Mercer Island Youth and Family Services (YFS), Mercer Island Police, Mercer Island School District staff and the city have all received similar questions since the Feb. 14 school shooting in Parkland, Florida: How could a shooting like that have happened? Could that happen here on Mercer Island? What’s being done to prevent a school shooting from happening here?
There is now, and has been, a great deal being done to prevent a school shooting on Mercer Island. These efforts are not labelled “active shooter prevention” or “gun safety.” They exist in the social-emotional curriculum taught in classrooms, availability of mental health and police support in every school, and expert speakers coordinated by the PTA’s Parent Edge. Gun violence prevention requires a coordinated response rooted in stakeholder collaboration, evidence-based approaches and in community mobilization.
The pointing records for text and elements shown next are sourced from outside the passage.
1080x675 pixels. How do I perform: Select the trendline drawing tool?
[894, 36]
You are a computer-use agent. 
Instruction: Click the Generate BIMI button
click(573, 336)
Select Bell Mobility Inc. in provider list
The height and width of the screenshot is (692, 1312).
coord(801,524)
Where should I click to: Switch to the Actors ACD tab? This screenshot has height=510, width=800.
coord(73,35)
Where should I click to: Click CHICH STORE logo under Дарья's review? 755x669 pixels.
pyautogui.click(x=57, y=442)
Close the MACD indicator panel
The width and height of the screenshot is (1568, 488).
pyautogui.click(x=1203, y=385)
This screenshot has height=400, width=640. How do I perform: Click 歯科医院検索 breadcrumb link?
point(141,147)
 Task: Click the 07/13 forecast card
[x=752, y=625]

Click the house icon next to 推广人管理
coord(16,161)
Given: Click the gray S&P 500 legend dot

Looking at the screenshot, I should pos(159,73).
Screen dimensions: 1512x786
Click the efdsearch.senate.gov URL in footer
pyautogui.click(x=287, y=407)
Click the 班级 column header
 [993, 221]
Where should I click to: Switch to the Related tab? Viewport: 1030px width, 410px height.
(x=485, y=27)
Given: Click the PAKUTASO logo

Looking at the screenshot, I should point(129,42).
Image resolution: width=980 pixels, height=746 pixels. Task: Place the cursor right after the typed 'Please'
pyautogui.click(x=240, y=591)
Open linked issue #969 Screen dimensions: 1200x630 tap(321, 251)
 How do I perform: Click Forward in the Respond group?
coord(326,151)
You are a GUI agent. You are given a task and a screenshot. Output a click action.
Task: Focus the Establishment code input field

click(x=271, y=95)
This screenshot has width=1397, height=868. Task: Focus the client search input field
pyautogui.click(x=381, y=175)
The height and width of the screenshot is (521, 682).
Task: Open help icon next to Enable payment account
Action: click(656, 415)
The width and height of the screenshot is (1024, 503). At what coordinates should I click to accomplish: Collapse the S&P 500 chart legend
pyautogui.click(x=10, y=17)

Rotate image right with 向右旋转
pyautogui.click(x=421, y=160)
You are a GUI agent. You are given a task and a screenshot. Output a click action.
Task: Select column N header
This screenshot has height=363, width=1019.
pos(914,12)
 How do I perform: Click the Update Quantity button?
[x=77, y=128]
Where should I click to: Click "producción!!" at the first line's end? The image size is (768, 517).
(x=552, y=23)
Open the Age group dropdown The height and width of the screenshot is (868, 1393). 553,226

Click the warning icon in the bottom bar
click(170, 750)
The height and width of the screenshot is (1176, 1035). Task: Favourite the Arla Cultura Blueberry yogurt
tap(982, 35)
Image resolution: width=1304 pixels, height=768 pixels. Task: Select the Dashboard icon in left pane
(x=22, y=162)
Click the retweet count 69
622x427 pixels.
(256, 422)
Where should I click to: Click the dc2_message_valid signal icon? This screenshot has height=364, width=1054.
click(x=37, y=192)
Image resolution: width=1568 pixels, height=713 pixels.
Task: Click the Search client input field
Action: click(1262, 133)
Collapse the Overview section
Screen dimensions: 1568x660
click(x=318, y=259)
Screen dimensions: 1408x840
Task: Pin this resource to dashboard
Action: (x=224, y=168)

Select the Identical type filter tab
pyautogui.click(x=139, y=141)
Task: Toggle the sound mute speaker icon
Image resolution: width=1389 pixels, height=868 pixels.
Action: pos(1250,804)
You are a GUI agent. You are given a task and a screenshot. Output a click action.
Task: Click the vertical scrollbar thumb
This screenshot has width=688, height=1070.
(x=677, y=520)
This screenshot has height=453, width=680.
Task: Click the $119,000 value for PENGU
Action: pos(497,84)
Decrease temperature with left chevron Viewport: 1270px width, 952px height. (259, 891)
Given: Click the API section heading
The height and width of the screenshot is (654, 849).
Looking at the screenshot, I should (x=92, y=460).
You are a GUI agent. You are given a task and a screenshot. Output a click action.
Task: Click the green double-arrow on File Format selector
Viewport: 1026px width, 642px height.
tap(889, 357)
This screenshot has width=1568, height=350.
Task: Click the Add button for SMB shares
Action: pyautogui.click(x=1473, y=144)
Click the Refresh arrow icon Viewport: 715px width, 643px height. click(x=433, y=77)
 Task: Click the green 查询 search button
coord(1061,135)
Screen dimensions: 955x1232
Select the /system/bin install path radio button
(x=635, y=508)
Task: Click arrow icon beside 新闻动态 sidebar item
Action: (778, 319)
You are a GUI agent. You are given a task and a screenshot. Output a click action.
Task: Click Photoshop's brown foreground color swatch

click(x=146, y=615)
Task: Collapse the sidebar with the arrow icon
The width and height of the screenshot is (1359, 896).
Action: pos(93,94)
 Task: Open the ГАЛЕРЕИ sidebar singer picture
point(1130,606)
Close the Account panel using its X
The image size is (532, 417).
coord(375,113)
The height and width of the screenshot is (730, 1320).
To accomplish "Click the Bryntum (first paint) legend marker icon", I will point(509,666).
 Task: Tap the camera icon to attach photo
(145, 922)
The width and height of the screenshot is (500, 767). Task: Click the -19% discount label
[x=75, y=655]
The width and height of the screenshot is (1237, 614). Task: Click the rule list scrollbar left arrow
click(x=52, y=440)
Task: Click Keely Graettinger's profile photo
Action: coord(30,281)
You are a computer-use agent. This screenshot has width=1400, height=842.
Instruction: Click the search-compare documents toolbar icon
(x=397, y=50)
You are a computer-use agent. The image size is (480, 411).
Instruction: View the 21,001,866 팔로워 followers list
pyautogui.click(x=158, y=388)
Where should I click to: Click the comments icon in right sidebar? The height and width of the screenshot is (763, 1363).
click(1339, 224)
Collaboration: Since 1995, leaders from youth-serving institutions on the Island have convened a quarterly “Youth Concerns” meeting. First a school-city partnership, Youth Concerns has grown to include most Island youth serving entities. Co-chaired by Superintendent Donna Colosky, Police Chief Ed Holmes and YFS Director Cindy Goodwin, participants include middle and high school principals, Parks and Recreation, Boys and Girls Club, Young Life, Lifewire (domestic violence intervention), YFS school-based and outpatient counselors, YFS Court Diversion coordinator, YFS Healthy Youth Initiative coordinator and the school resource officer. The group identifies problems and solutions, shares resources, updates each other on trends and activities, and identifies possibilities for collaboration. One of the primary focuses of this group is to align services and insure the community safety net is intact.
Evidence-based approaches: The gold standard of preventing anti-social outcomes for youth is strong relationships (and a strong community). Students who feel connected and engaged with their school and community more often launch into young adulthood with a sense of direction and hope, and are less likely to break the social contract of respect and safety for others. Mercer Island schools, and the community organizations that support and surround them, follow national recommendations for developing a school culture that is high in social connectedness and low in risk for violence by:
• Co-locating community mental health services in schools. (Each elementary, middle and high school has a full-time YFS mental health counselor on-site).
• Identifying students with the higher anti-social risk factors including fighting, breaking rules and laws, those distanced or alienated from school, low interpersonal skills; low conflict resolution skills.
• Developing restorative practices and alternatives to suspension and expulsion.
• Emphasizing connections and fostering trusting and positive relationships between staff and students; and
• Fostering positive relationships between student groups.
• Offering an array of extracurricular activities that includes leisure/recreation, competitive, physical and cerebral to ensure that all students can be involved in at least one activity.
• Teaching conflict resolution, citizenship and social competency with a focus on respect, dignity, sensitivity to others and inclusion.
Community mobilization: An important part of violence prevention is the role of parents and influence of the home. Effective, informed and consistent parenting is shown to play a key role in violence prevention, reducing substance use, and building a child’s resilience in the face of stress, anxiety and depression. While there is exceptional parenting on the Island, there are always those who struggle. Should Island parents act together and follow the national recommendations for parenting for prevention, the results would be powerful. These include:
• Remain interested and engaged in your child’s life — get to know their friends.
• Model positive communication and relational skills.
• Learn about and monitor social media use.
• Work collaboratively with schools and police should your child be involved in an incident requiring discipline.
• Follow through with all discipline and treatment recommendations.
The “fix” for preventing school violence includes early intervention and weaving a strong social fabric. Institutions can do their part by sustaining programs that support the mental health and social-emotional development of all Island youth. The community can mobilize to support universal family management practices, policies and practices that reduce access to weapons, and act together to stop bullying and marginalization of any child. Our collective work must remain ongoing. As the Island’s youth serving providers, we are steadfast in our commitment to collaborative prevention work.
Donna Colosky is superintendent of the Mercer Island School District. Cindy Goodwin is Director of Mercer Island Youth and Family Services Department. Ed Holmes is chief of the Mercer Island Police Department.